THE PROBLEM: Work out how many lines of the data contain "will" and reply with that number alone.

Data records
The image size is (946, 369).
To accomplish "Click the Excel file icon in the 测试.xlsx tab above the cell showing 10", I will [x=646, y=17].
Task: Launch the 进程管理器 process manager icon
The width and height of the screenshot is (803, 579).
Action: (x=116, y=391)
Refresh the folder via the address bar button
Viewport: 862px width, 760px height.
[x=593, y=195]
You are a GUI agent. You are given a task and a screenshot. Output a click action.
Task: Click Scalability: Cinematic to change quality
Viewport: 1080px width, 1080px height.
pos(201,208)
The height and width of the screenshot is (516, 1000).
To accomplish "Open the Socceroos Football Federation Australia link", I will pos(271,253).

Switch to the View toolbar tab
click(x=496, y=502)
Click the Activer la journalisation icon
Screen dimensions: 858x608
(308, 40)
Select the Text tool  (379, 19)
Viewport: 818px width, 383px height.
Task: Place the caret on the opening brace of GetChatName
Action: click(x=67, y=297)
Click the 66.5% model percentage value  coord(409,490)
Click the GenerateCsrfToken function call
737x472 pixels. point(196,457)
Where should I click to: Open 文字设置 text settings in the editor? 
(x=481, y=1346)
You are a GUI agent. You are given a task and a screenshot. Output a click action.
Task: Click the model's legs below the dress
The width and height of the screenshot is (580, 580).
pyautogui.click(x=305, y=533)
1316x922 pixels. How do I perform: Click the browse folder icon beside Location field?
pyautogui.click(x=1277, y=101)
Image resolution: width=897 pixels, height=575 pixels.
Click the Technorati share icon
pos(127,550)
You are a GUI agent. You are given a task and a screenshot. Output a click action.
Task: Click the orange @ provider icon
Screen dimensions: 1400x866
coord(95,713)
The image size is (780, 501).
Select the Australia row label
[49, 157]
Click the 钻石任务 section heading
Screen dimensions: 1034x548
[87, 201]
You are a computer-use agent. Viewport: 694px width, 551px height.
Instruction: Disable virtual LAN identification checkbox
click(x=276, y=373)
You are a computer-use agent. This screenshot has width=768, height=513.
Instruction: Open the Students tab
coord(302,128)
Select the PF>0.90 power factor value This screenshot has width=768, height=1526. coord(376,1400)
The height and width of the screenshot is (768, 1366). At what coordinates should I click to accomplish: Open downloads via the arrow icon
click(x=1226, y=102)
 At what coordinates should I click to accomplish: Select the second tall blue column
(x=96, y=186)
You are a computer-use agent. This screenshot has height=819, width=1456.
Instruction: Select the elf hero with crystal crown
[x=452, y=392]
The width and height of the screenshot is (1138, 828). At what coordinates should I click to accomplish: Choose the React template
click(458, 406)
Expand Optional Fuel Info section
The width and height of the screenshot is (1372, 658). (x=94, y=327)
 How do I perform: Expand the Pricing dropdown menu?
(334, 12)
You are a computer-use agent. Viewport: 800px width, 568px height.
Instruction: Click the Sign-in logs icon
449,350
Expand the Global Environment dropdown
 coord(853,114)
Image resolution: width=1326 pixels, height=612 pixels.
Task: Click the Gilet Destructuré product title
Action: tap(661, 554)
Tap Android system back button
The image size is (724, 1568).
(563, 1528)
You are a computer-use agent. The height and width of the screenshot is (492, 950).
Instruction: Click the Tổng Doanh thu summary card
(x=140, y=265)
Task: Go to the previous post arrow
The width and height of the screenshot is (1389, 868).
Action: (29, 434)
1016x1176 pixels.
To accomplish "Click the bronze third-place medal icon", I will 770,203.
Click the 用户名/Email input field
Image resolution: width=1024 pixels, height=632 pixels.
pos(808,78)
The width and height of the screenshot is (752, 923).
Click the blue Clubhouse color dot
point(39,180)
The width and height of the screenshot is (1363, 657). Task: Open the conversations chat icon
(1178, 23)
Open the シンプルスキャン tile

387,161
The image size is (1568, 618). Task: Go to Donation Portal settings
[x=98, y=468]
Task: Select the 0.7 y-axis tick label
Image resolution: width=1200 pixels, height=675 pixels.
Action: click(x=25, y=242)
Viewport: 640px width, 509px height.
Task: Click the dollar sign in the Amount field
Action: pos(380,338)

ANSWER TO THE EXERCISE: 3